Stop Getting Nicked by Late Fees
Charges for paying your credit-card bill past the due date have nearly tripled over the past decade. Here are five ways to beat back those fees
By Megan Johnston

(MONEY Magazine) – To compensate for declining revenues from lower interest rates over the past several years, credit-card issuers have jacked up other charges. Among the most egregious are late fees. In addition to the charge itself, there's the possibility of a punitive hike in your interest rate and a black mark on your credit record that could affect other accounts. Here is a closer look at the problem and some solutions.

Late fees are rising

Increasingly, issuers are using a tiered penalty system that depends on the user's balance—levying, say, a $15 late fee for balances below $100 and up to $39 for balances over $1,000. Plus, you might be hit with a punitive interest rate as high as 41%.

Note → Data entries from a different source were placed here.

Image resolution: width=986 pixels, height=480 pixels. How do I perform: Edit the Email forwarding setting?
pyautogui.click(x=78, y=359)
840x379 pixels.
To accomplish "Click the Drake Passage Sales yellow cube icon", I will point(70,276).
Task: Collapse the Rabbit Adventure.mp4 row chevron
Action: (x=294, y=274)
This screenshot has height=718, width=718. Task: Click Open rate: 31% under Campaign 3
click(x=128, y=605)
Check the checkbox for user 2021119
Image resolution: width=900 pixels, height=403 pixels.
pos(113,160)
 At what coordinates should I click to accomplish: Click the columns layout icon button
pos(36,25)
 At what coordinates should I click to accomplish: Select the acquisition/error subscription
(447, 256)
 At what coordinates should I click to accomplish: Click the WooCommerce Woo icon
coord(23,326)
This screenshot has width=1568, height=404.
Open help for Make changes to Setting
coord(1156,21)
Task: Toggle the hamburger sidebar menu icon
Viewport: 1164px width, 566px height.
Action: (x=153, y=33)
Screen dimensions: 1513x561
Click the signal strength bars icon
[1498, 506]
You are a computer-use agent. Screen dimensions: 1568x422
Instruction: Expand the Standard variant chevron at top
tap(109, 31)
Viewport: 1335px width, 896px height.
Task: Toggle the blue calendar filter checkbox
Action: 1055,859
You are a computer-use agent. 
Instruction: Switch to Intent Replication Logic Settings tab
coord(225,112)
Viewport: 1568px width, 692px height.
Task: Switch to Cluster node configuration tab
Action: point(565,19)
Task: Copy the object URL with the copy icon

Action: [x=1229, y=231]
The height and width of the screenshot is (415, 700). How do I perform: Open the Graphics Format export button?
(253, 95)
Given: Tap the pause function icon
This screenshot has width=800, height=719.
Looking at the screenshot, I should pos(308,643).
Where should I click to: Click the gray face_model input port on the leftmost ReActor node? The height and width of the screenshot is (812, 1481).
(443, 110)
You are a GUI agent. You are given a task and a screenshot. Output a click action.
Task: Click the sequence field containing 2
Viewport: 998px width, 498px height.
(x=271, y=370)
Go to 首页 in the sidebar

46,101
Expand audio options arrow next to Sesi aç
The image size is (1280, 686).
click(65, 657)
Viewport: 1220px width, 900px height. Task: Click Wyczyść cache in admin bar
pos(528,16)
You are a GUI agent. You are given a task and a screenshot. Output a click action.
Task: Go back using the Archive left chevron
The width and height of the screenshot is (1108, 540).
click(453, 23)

Grace periods are shrinking

You now have just 20 days to pay your bill on time, down from 27 days in 1994.

NOTE: Average late fees. SOURCE:

Universal default is more common

This feature allows an issuer to impose a higher punitive interest rate on your account if you are late with a payment to another creditor, even if you paid your card issuer's bill on time.


SIT DOWN TWICE A MONTH TO PAY BILLS Instead of once, now that grace periods are shorter. And request an easy-to-remember due date, like the first of the month.

SIGN UP FOR AUTOMATIC BILL PAYMENT, which will take care of the discipline of paying on time. Although specific systems vary, you can typically designate the amount of the payment that will be debited from your checking account.

PAY BY PHONE if you're still sending a check by snail mail, you forget to post it and your due date is five days or less away. The typical $15 fee for phone payments is a lot cheaper than the usual late fee.

CALL AND COMPLAIN if you're hit with a late fee but usually pay on time. Many card companies will waive late fees at least once for longstanding customers who have good payment records.

READ THE FINE PRINT to see if your card is subject to universal default. If it is, consider switching to a card that doesn't have this clause in its contract.